Sep. 12th, 2015

monk222: (Global Warming)
When I went to bed at eleven last night, although I was dreadfully tired, I did not believe that I would actually fall asleep. I fully expected that I'd be back up before midnight watching the rest of "Riot Club". I must have underestimated how much the cats wore me out the night before, on top of a busy grocery day.

There was a lot of dreaming, but it all seemed ... quite disposable. However, it might be a good idea to make a practice of at least getting down one scrap of such dreams, if only to help keep from falling into stifling laziness, in which it becomes easier and easier to not write about this or that, as more and more become quite disposable.

In this dream I seemed to be in a relationship with a young woman, no one recognizable, a brunette. I was apparently young, too. The best that I can make out, we were engaged to be married, but she was having cold feet. I was pleading with her to stick with me. I was joinging the army, and I was telling her that she might like army life with me. The disturbing element in this dream is that the girl would alternate into becoming a dog and then back to a woman again (which is not the first time for this dog-woman theme).

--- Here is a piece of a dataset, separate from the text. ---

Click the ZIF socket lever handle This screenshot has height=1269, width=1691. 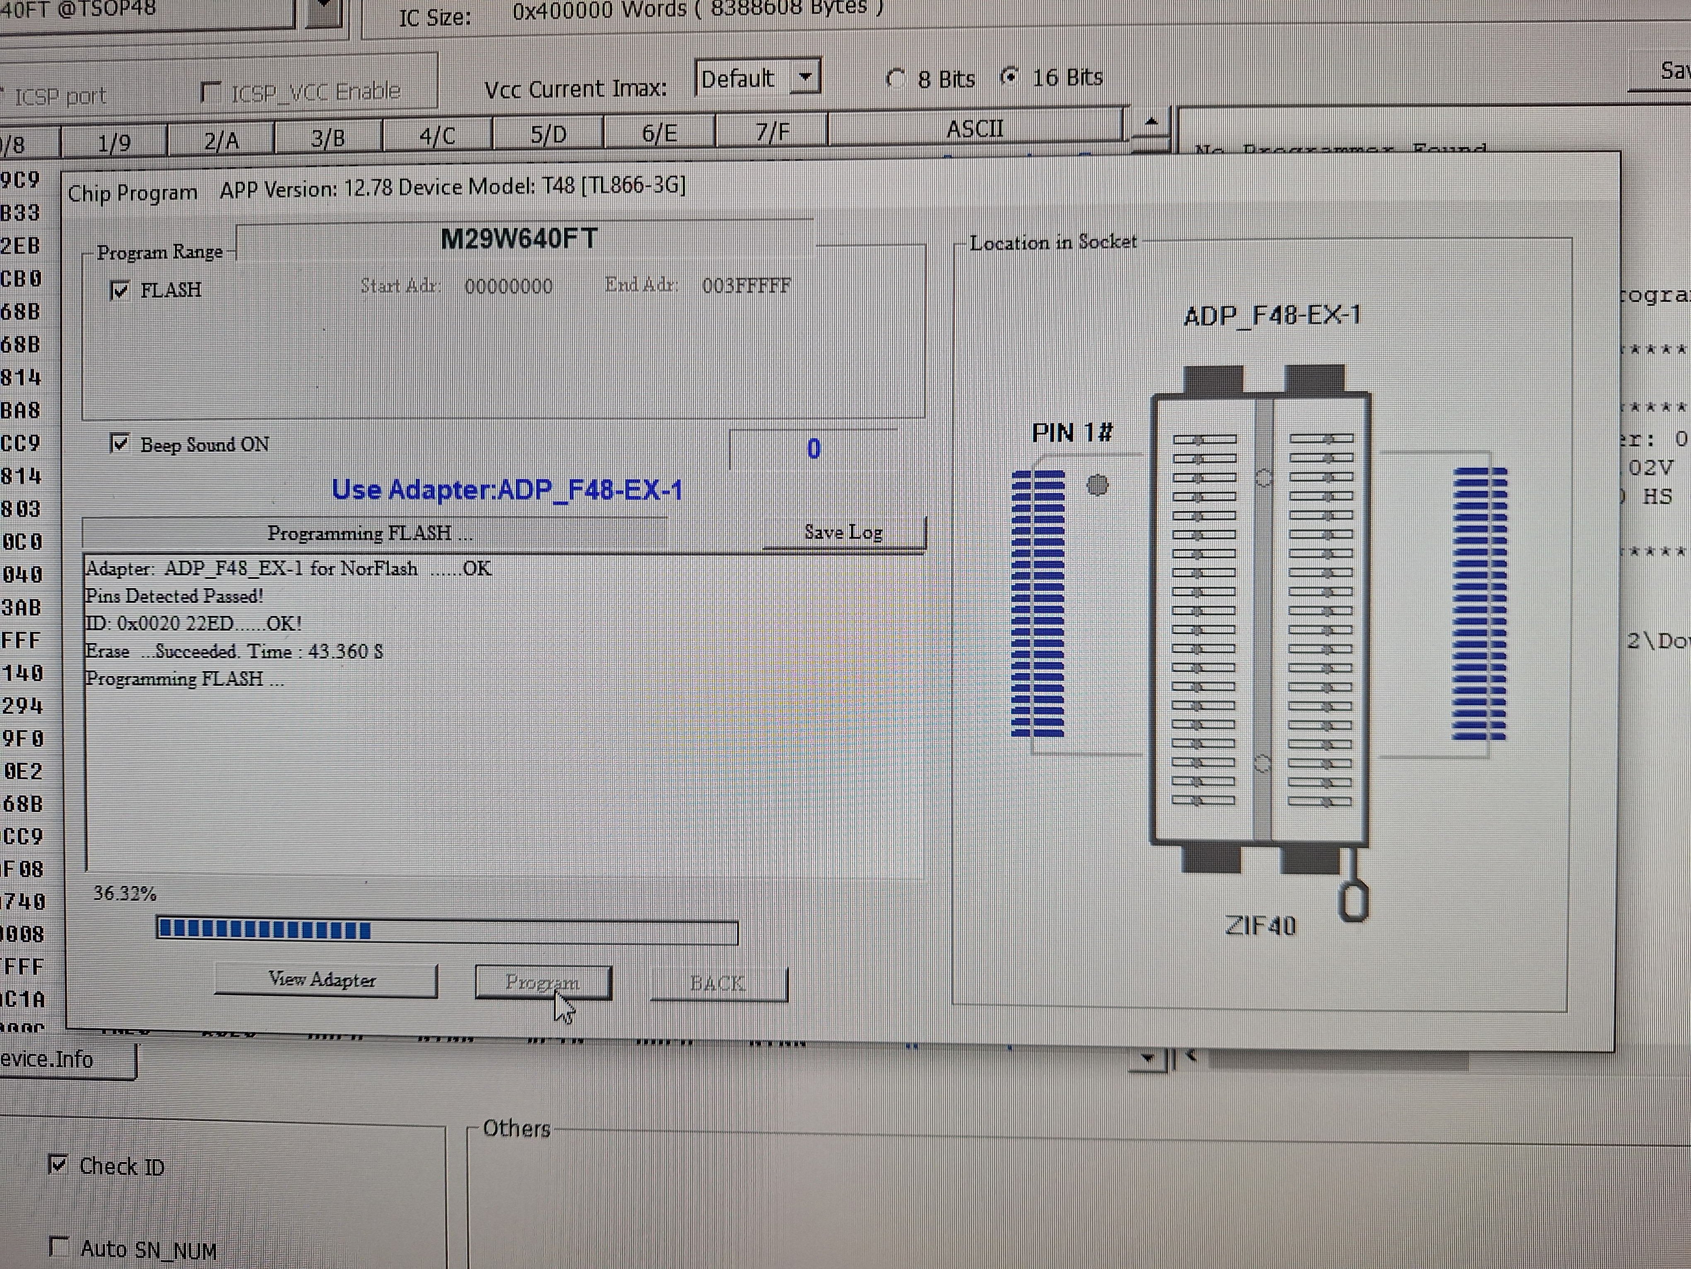[1353, 900]

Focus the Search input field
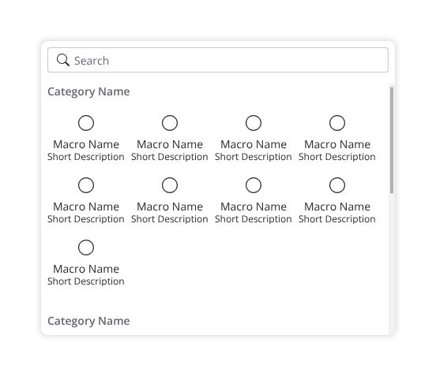(x=218, y=60)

It was all weird, all this night's dreaming. I imagine that all my nights are probably filled with this sort of dreaming, but are not remembered, and in remembering these scraps of dreams, I am reminded that it is not necessarily a bad thing when one wakes up in the morning feeling perfectly dream-free.
monk222: (Rainy: by snorkle_c)
I forgot to mention one thing from yesterday's grocery day which I do not want to remain forgotten. As the guard waved Pop to enter the Air Force base, he called Pop by his old rank. He said something like "Have a good day, Master Sergeant!" It had been a long time since I thought about Pop's rank. It's not too bad a rank, and one should not forget that this is a big factor in the way we have been able to enjoy a reasonably comfortable life. He has earned his respect. He did something real in society. He wasn't merely given his stake in society.
monk222: (Bonobo Thinking)
I think "Master Sergeant" might have fueled last night's dream, and it was the dream that helped me to remember the entry at the gate.

Pop

Sep. 12th, 2015 02:11 pm
monk222: (Little Bear)
Pop came home early. I held out some hope he might stay the night there. I had not even finished putting away yesterday's groceries. Oops!
monk222: (Primal Hunger)
One memory from the deep past keeps coming back at me these days. From Yokota days. It's the time those two guys got me to hang out with them for the day. They were both on the high school football team with me. That pretty blonde guy, who was perhaps a little smaller than me, and that brown fellow with a hatchet face like mine, about the same size as I am - Asian rather than Mexican, or quite possible Asian and Mexican rather than Asian and Anglo. We rode out on a train to a nearby town. They got me involved in a little shoplifting and fare-jumping, with me just following their lead, being mostly concerned about being left behind. I handled myself badly on the trip back home, as I grabbed the dark guy's hair in the midst of some verbal horseplay.

I think I now understand what that day was about. They were not the top cool kids, but they were a faster bunch than me and my little gang. I think they were auditioning me to see if I might be able to hang with them and play in a higher social league. I had some status with my academics and with sports, and there were some indications that maybe I was not just a good little church boy after all - the drinking and the porn. If I had passed the audition, it likely would have meant a ticket to some real parties, and it might even have meant some sexual play (or maybe not). Instead, they saw that I was too childish and awkward and that was that.
monk222: (Effulgent Days)
Funny, all three cats came inside of their own accord today. It is as though their enforced night indoors had re-domesticated them a little. When I let Sammy out, I realized my mistake: "I could have kept them all indoors!" You see, I am due for a mowing. However, in truth, I was not looking to do it tonight, not after yesterday's busy day. I was thinking in terms of Monday or Tuesday to knock out that chore.

Food

Sep. 12th, 2015 05:30 pm
monk222: (Little Bear)
Cake for breakfast and frozen pizza for lunch ... yeah, I am going to need something more solid for dinner. I am going to bake a chicken breast for a sandwich and have some beans with it.

I ought to vow never to have frozen pizza again. Maybe I can make an exception for that french bread pizza, which is mostly bread with just a thin topping (a smearing, really) of pizza flavorings on top.
monk222: (Little Bear)
Too much time has passed since my last post. So, let's just spill some things. Pop took over the big room at eight. That actually worked for me, because I needed a shower. I also need to clean the toilet, but I think the shower crowded that out of my practical schedule, though I did give it a quick Comet scrub to buy me some more time. I remembered to read Sunday's columns tonight. I think I'm going to watch more of Reese Witherspoon's "Wild", which I started when I ate dinner. I'll probably also have a Haagen Dazs ice cream bar. Pop got the Pomegranate with the chocolate shell. I have been captivated by that pomegranate flavor. It's a new one on me, and I actually like it, and I almost never like anything different. Maybe I should look for a box of the stuff, the ice cream; I can do without the chocolate shell.